- Poster
- Directed by: Rajavarman
- Written by: Rajavarman
- Produced by: A. G. Subramaniam
- Starring: Murali; Shaali;
- Cinematography: Ravindar
- Edited by: Ganesh Kumar
- Music by: Ilaiyaraaja
- Production company: AGS Movies
- Release date: 4 June 1993;
- Country: India
- Language: Tamil

= Thangakkili =

Thangakkili is a 1993 Indian Tamil-language film directed by Rajavarman and produced by A. G. Subramaniam. The film stars Murali and Shaali, with Vijayakumar and Janagaraj in supporting roles. It was released on 4 June 1993.

== Production ==
The film was shot in Ooty.

== Soundtrack ==
Soundtrack was composed by Ilaiyaraaja.

| Song | Singers | Lyrics | Length |
| "Ninaikkatha" | S. Janaki | Ponnadiyan | 04:39 |
| "Ninaikkatha" (sad) | S. Janaki, Mano | 04:57 |
| "Thangathadi Manasu" | Mano, Sindhu | Vaali | 04:55 |
| "Naan Deva Devi" | Swarnalatha, Mano | Na.
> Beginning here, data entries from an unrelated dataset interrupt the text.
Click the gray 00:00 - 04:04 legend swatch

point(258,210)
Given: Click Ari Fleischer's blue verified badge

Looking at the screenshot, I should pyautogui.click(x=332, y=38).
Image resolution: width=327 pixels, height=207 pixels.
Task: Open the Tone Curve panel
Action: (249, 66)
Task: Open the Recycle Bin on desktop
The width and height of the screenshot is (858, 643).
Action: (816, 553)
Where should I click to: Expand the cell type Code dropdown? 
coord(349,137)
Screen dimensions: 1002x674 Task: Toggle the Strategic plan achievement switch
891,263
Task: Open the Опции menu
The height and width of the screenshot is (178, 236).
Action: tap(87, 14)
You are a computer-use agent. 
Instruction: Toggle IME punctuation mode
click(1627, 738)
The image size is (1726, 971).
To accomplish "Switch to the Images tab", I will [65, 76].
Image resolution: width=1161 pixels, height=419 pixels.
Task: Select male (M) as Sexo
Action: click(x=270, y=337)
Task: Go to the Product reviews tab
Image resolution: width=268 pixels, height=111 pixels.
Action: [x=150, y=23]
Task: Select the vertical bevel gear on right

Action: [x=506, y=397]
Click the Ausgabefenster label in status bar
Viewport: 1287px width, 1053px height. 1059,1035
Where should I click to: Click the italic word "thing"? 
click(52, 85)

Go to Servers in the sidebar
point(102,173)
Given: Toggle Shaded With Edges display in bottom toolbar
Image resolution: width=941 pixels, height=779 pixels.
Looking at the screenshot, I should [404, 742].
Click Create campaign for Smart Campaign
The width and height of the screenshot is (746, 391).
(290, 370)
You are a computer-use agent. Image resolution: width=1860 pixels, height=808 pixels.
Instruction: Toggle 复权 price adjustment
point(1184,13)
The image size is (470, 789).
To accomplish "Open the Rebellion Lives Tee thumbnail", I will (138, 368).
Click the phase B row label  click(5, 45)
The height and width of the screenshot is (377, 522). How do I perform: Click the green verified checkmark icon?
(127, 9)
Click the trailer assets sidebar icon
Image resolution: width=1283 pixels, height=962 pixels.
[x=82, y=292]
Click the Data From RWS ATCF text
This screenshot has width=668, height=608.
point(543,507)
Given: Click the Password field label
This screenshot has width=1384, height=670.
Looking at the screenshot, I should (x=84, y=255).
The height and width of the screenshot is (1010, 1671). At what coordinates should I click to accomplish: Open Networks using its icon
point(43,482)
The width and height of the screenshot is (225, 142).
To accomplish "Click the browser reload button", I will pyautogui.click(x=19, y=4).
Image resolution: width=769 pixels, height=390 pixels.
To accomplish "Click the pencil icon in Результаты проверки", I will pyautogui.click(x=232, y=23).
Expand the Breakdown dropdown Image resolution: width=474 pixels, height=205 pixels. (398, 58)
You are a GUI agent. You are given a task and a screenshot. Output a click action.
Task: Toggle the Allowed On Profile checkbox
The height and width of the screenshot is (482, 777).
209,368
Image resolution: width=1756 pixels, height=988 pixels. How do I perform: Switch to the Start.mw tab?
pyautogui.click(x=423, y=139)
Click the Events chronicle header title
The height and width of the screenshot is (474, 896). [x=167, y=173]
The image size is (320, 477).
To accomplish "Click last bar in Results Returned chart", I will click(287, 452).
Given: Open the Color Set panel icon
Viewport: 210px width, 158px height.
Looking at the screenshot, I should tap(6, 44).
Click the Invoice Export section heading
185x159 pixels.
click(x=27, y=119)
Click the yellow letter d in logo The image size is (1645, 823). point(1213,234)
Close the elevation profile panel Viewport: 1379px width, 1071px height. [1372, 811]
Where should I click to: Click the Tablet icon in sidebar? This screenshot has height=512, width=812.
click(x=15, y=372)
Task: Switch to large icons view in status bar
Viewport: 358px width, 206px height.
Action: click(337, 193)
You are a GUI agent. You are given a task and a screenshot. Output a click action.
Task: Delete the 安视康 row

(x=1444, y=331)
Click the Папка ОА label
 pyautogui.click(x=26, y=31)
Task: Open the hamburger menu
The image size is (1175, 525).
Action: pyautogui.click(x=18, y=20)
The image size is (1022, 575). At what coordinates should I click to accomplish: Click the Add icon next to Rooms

Kamarasan | 05:00 |
| "Eyka Varum" | Mano | Muthulingam | 04:59 |

== Reception ==
Malini Mannath wrote for The Indian Express, "An oft-repeated storyline, clichéd situations, insipid narration, and lackluster performances make Thanga Kili [...] a film to be recommended to one's enemies."